* [WHAT YOU NEED TO DO] Everything in the listing should be transcribed exactly, apart from the pictures.

++++++++++

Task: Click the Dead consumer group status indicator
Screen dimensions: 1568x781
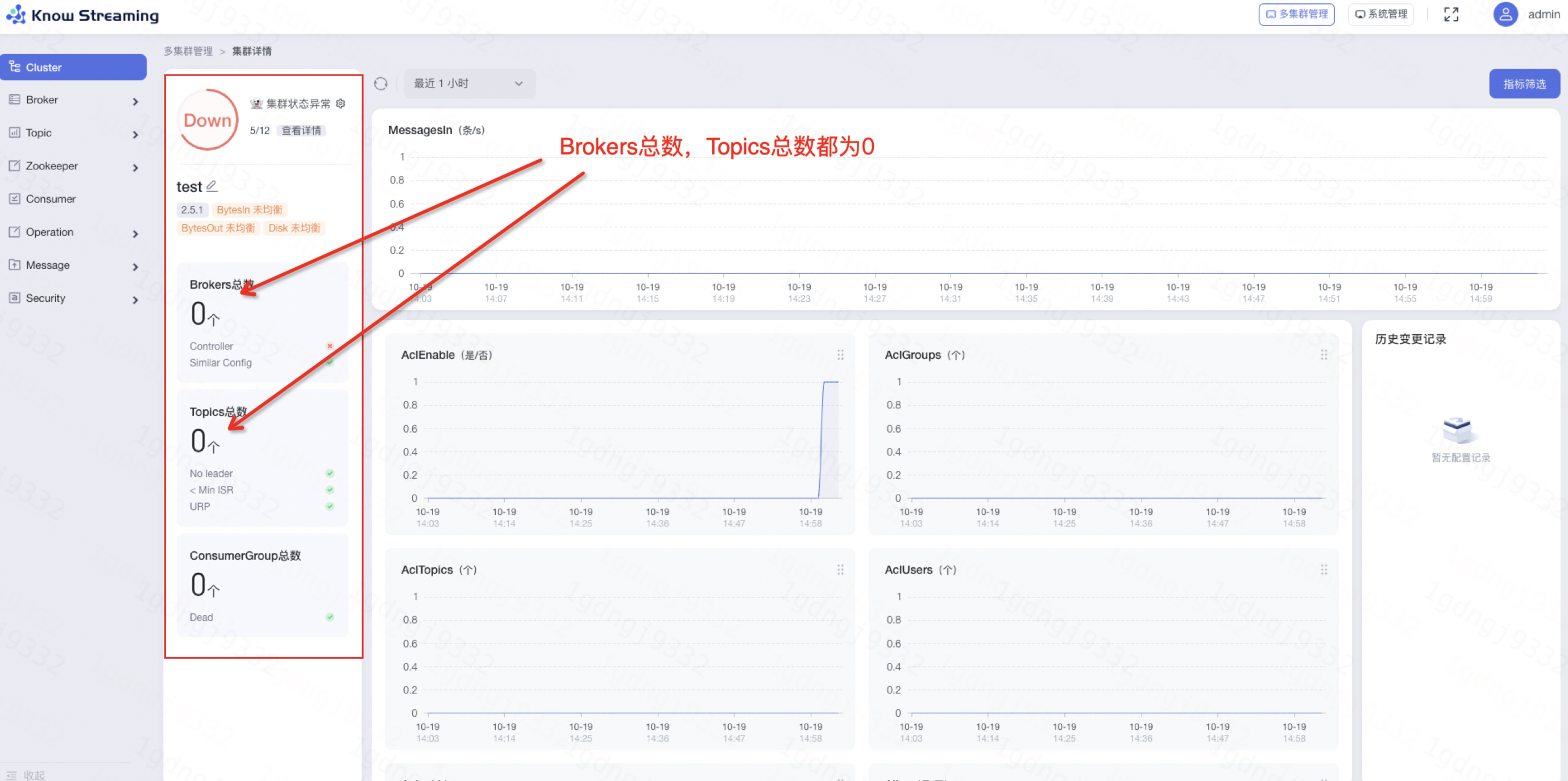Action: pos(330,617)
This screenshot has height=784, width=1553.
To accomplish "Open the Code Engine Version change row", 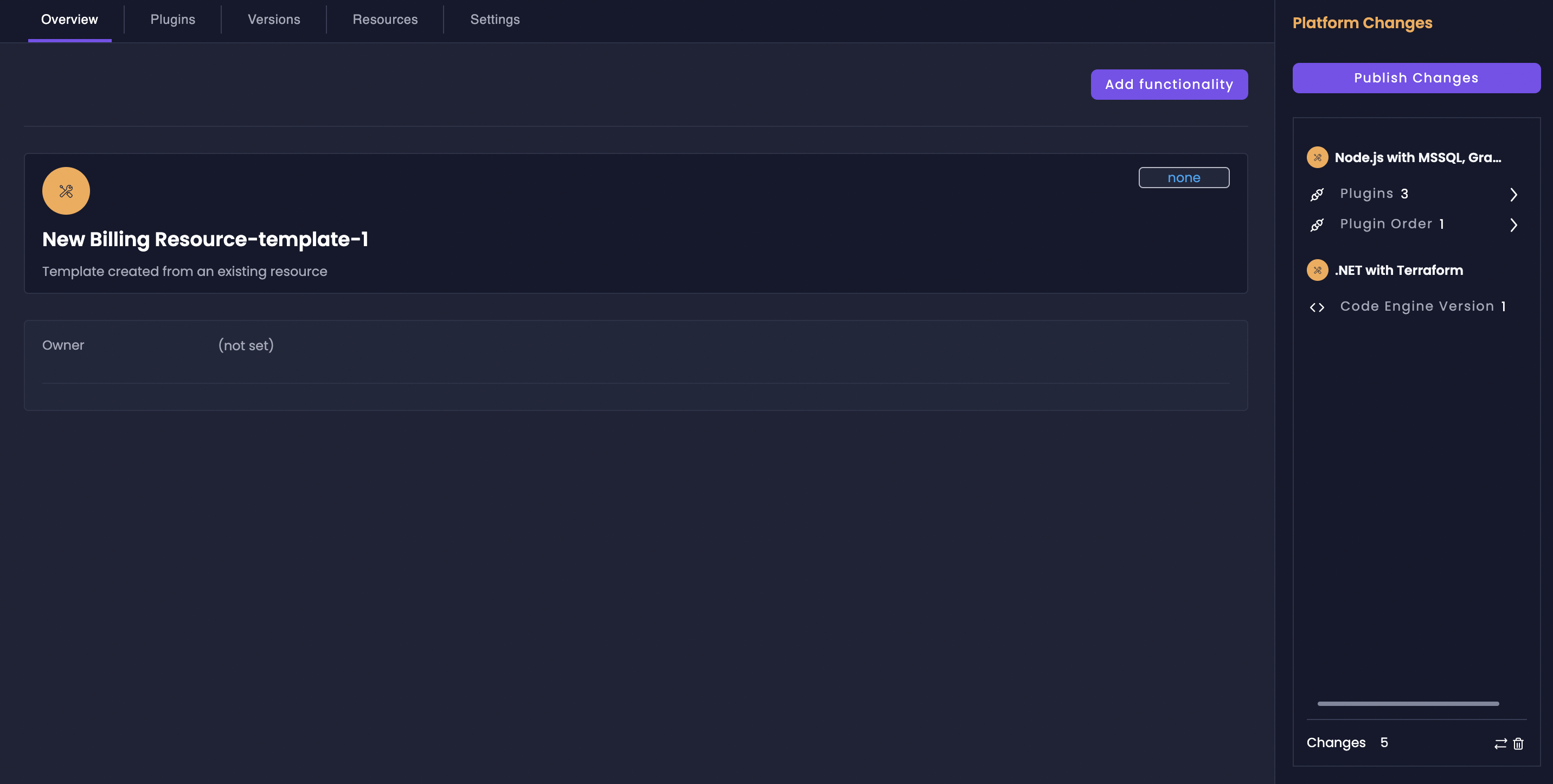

++++++++++

* [ANSWER BELOW]
Task: Click the Dead consumer group status indicator
Screen dimensions: 1568x781
Action: pos(330,617)
This screenshot has height=784, width=1553.
To accomplish "Open the Code Engine Version change row", 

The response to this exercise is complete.